Read in the sample file
l = ReadList[NotebookDirectory[] <> "Hyperpublic Q1.txt", String];

Define a function that returns the positions of the Xs in a line
CalcFriends[s] := Map[(#[[1]] &), StringPosition[s, "X"]]
This returns a list of the positions of the Xs in a String
E.g. CalcFriends of the fifteenth line (which represents a user with four friends) generates the indices of those friends
{12, 23, 84, 93}
A line with all Os (no friends for this user) gives
{ }

Map CalcFriends over the list of lines
f = CalcFriends[#] & /@ l

A recursive function to calculate a user's influence
Influence[l_List] := Length[l] + Fold[Plus, 0, Influence[f[[#]]] & /@ l]

Now we just map Influence over the output of CalcFriends and take the top 3

Take[Reverse[Sort[Influence[#] & /@ f]], 3]

Challenge 2

Here we're (essentially) asked to find the minimum of moves to achieve a target.

For some reason, even though I knew this was a linear optimization problem, I started coding it.

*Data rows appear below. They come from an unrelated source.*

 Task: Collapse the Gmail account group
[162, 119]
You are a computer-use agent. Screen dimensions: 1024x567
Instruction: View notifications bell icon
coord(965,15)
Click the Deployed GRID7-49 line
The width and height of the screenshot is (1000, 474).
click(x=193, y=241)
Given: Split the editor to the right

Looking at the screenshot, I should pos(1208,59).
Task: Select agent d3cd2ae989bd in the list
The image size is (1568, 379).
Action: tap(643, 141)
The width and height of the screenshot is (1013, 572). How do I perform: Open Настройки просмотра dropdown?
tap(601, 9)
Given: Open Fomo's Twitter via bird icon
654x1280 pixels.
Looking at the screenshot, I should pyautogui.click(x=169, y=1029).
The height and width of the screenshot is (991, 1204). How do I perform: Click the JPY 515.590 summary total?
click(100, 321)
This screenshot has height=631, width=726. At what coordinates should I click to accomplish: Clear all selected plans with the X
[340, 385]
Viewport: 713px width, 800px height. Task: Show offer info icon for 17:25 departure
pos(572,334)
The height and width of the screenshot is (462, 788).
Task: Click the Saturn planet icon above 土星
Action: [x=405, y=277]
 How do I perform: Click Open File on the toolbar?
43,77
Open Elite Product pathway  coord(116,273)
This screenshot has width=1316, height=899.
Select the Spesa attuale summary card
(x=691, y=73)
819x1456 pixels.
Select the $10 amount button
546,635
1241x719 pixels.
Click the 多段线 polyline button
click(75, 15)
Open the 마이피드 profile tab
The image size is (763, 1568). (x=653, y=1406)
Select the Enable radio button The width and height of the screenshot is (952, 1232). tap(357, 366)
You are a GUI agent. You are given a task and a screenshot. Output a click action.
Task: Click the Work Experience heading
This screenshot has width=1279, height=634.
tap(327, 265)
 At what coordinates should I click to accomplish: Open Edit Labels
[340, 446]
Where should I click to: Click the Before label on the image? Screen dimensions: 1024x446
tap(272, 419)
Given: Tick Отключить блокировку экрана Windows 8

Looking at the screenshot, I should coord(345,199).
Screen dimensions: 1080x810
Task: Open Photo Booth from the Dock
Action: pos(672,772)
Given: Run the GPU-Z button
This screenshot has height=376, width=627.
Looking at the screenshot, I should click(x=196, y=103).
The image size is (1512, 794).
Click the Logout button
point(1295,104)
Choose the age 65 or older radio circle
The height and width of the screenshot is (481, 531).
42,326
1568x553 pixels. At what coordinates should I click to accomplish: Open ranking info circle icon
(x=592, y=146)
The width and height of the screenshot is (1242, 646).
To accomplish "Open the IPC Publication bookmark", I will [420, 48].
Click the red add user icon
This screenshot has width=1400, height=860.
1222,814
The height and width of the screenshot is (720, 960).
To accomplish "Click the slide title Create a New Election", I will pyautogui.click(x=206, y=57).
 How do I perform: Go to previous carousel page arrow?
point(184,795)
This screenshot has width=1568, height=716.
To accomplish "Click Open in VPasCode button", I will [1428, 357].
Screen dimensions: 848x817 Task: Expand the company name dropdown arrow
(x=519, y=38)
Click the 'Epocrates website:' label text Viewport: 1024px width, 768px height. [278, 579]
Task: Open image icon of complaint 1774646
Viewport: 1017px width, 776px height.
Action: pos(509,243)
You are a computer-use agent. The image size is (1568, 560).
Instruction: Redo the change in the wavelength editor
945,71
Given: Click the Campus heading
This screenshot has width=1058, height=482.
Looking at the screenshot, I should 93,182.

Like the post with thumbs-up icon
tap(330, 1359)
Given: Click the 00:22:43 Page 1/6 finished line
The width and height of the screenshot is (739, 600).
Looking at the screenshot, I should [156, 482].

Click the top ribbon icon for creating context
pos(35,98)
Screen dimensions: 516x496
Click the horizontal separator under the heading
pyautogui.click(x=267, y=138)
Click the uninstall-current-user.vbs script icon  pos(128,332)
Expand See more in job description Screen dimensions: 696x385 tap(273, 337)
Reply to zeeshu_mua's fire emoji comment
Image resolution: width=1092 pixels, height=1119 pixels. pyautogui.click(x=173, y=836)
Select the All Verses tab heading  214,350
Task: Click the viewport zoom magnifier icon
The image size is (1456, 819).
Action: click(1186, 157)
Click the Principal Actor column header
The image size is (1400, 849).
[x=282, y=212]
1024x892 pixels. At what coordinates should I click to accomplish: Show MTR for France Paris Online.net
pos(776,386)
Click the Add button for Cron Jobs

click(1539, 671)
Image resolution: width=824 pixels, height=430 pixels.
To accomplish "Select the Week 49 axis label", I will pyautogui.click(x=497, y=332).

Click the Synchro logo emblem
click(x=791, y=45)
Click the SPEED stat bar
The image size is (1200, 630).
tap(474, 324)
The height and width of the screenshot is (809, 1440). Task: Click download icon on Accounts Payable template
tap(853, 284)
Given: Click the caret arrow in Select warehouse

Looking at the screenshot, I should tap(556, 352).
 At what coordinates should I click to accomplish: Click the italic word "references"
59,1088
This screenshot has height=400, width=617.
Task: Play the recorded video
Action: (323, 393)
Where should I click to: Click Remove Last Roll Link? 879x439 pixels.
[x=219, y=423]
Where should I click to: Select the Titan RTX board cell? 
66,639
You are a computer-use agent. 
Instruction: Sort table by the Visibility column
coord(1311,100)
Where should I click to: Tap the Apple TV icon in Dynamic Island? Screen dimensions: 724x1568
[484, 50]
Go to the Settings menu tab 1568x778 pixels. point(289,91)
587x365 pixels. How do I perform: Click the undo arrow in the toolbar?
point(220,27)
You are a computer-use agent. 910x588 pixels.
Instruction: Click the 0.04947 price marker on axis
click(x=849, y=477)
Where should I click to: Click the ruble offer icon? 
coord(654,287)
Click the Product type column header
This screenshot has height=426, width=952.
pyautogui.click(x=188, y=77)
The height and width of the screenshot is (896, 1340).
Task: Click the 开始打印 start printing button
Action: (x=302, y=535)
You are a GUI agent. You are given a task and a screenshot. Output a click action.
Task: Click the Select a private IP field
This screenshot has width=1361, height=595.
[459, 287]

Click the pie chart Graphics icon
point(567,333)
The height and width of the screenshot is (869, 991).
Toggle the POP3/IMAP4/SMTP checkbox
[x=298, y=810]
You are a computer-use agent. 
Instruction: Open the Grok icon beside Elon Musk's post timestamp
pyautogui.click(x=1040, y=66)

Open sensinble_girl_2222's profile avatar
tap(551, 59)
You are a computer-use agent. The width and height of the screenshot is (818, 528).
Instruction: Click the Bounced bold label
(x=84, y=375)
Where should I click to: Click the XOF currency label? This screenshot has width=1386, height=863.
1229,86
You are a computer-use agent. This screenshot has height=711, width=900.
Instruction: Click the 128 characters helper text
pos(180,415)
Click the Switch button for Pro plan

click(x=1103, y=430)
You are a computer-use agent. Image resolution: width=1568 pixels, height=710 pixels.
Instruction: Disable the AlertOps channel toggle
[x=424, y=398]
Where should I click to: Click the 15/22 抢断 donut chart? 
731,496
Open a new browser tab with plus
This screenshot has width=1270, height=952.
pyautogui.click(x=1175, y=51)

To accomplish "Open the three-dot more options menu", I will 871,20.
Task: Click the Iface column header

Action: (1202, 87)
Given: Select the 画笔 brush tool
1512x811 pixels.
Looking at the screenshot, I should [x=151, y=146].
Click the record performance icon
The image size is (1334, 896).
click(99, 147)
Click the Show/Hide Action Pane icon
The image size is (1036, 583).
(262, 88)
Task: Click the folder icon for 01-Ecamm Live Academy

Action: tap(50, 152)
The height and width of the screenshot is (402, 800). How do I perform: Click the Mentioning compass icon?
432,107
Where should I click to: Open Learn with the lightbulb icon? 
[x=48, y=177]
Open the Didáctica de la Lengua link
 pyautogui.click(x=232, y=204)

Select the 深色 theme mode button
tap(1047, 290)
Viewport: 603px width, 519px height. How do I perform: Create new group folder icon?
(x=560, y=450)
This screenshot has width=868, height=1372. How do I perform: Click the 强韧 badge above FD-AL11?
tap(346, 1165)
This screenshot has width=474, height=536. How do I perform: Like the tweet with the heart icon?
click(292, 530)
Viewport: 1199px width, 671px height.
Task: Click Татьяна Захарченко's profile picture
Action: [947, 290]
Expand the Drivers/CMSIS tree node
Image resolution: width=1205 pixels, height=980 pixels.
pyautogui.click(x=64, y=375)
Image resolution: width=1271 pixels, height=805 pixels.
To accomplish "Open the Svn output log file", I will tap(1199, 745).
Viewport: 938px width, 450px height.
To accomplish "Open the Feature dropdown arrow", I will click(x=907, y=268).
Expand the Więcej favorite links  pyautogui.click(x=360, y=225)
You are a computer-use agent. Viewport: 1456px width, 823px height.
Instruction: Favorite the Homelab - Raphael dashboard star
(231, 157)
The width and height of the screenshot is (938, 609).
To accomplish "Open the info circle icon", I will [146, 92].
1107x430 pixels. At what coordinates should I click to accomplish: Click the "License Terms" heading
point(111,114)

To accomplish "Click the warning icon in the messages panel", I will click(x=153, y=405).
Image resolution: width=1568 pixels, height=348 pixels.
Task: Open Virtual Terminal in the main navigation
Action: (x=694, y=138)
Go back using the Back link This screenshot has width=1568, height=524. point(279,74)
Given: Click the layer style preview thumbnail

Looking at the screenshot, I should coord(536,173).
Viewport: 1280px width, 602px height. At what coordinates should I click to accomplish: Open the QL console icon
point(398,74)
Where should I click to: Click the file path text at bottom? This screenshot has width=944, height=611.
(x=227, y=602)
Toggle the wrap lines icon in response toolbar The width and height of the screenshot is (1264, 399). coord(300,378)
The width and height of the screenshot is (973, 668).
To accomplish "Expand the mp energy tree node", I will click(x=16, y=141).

A mistake caused me to rethink my approach which, when you're using Mathematica, usually goes along the lines of "Why am I writing code?! I'm sure there's a function for this in here somewhere!" :-)

Lo and behold, there was:
FindMinimum[ {p1 + p2 + p3 + p4 + p5 + p6, 
2 p1 + 3 p2 + 17 p3 + 23 p4 + 42 p5 + 98 p6 == 2349 && 
p1 >= 0 && p2 >= 0 && p3 >= 0 && p4 >= 0 && p5 >= 0 && p6 >= 0 && 
p6 ∈ Integers && p5 ∈ Integers && p4 ∈ Integers && p3 ∈ Integers && p2 ∈ Integers }, 
{p1, p2, p3, p4, p5, p6}]

But you should see Yaroslav Bulatov's solution for this problem, it's much more elegant.

Fun stuff... Not only does Mathematica give you some great tools for solving problems, it also solves them fast.